Provided text:
+===+

Unsurprisingly, legal professionals working in the insolvency sector in all jurisdictions suddenly had to keep up with new legislations being rushed through by different governments.

What impact has the COVID-19 crisis had on insolvency tests in different jurisdictions?

Insolvency law requires companies to file for bankruptcy in due time. Once a company has ceased to pay its debts in a sustainable way and the credit is ‘shocked’, they need to file for bankruptcy because at that moment the company is no longer able to meet his financial obligations. So, there are 2 tests in article XX.99 of the Code of Economic Law to be carried out:

  • Suspension of payments is where the company is unable to pay its expired, due and payable debts, regardless of the cause. It is only required that the unpaid debts must represent a significant part of the debts.
  • Shocked credit is the lack of confidence the entrepreneur enjoys from its creditors. So when your suppliers or banks no longer want to provide credit, the company has shocked credit.

When these conditions have been met, the company will be obliged to file a declaration of bankruptcy within one month after its suspension of payment.

As a director in the company, you are responsible for filing for bankruptcy in due time and so you can be held personally liable for late reporting, for example on the basis of article XX.227 of the Code of Economic Law and article 489bis, 2° of the Criminal Code.

What steps could and should companies take to survive the pandemic crisis and the economic downturn?

+===+

Stored data entries:
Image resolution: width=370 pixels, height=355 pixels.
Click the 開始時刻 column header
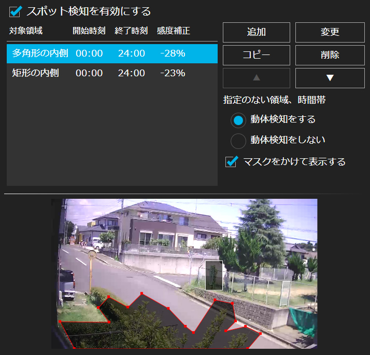[89, 31]
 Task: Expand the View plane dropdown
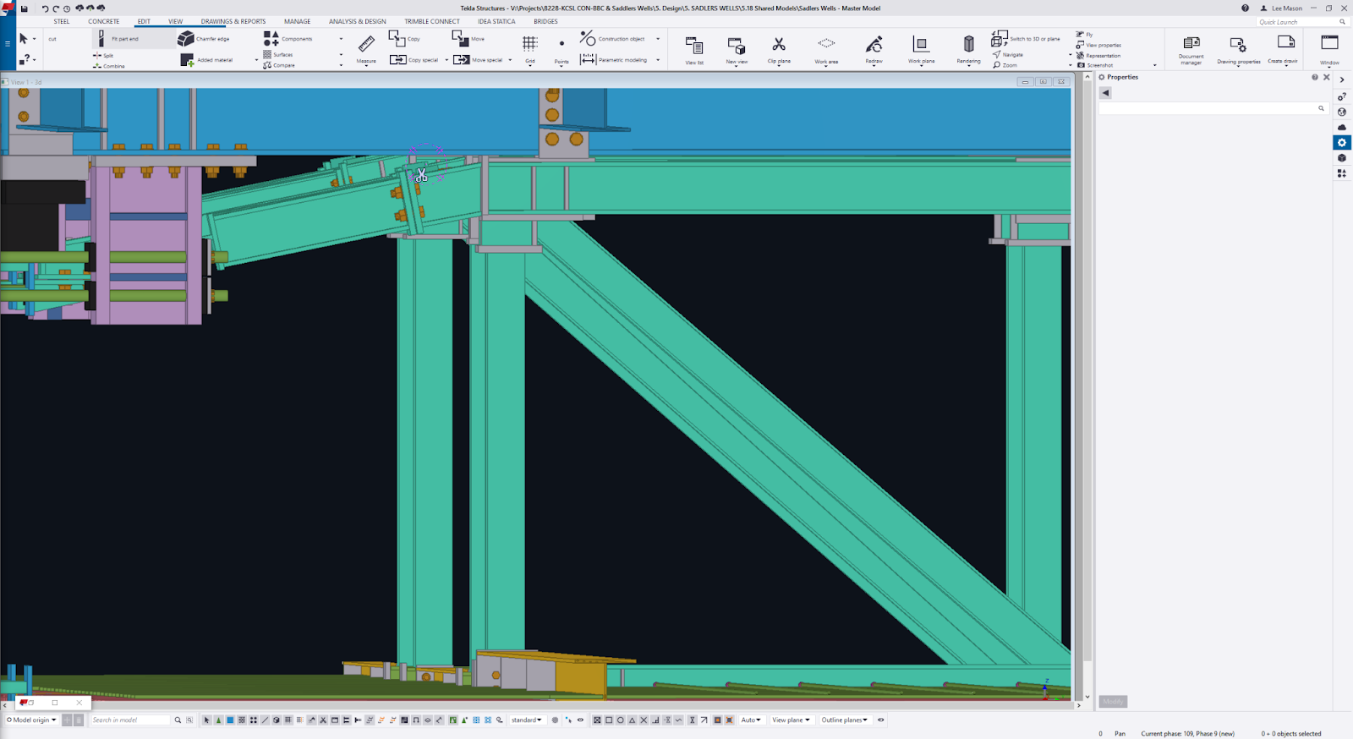pos(791,720)
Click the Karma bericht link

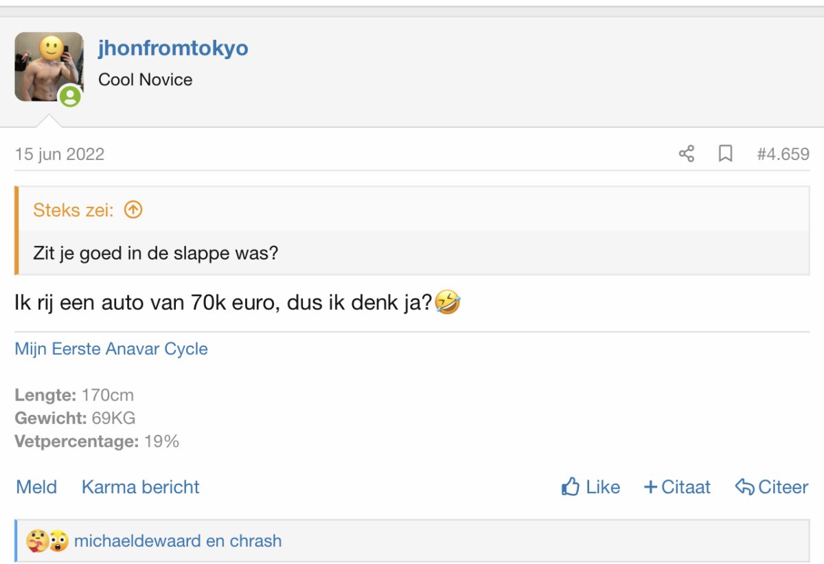[x=141, y=487]
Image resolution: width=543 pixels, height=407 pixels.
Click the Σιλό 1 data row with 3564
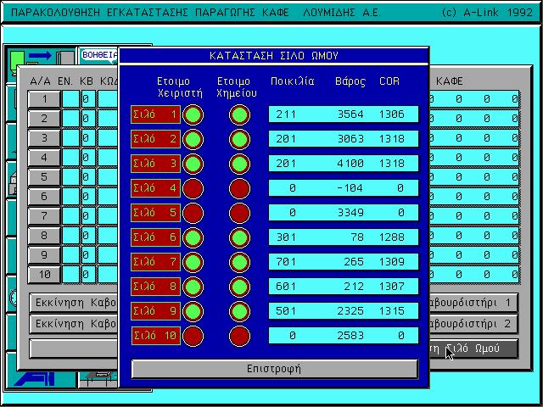pyautogui.click(x=343, y=114)
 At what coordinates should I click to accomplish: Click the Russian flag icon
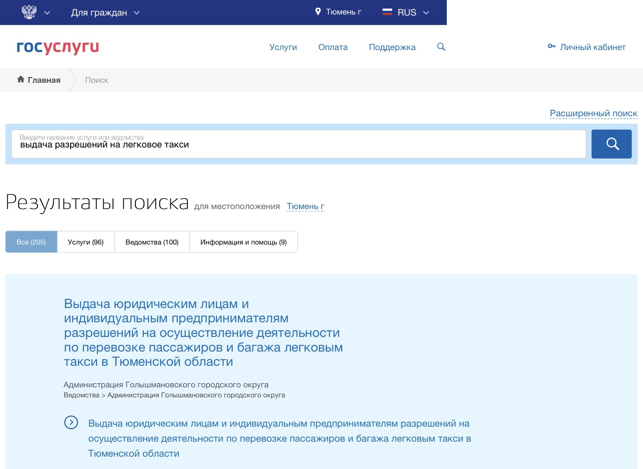pos(387,12)
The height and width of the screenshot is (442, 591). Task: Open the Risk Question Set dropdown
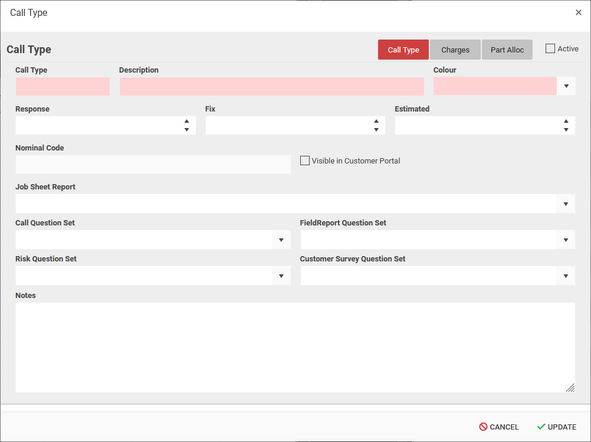[281, 276]
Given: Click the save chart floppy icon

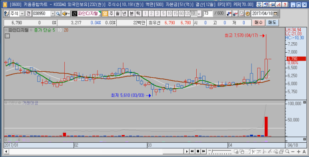Looking at the screenshot, I should point(241,14).
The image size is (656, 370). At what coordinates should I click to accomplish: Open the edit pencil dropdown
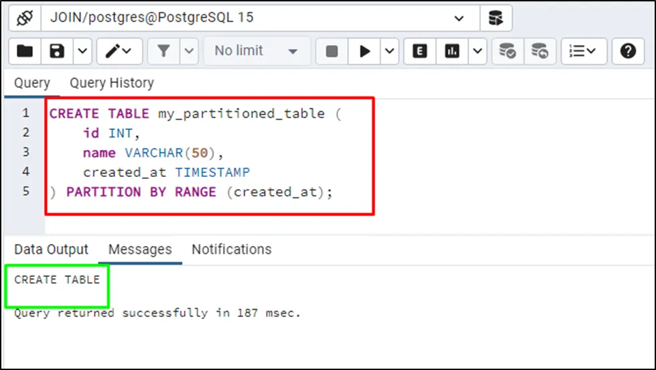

+===+

Tasks and exercises:
A) Can you rewrite the paragraph of the insolvency passage that begins "As a director in the company" more briefly and keep its main facts?
B) Could you write out the insolvency passage word for word between "As a director" and "the Criminal Code.", inclusive?

List of solutions:
A) A company director must file for bankruptcy on time and can be held personally liable for late reporting, for example under article XX.227 of the Code of Economic Law and article 489bis, 2° of the Criminal Code.

B)
As a director in the company, you are responsible for filing for bankruptcy in due time and so you can be held personally liable for late reporting, for example on the basis of article XX.227 of the Code of Economic Law and article 489bis, 2° of the Criminal Code.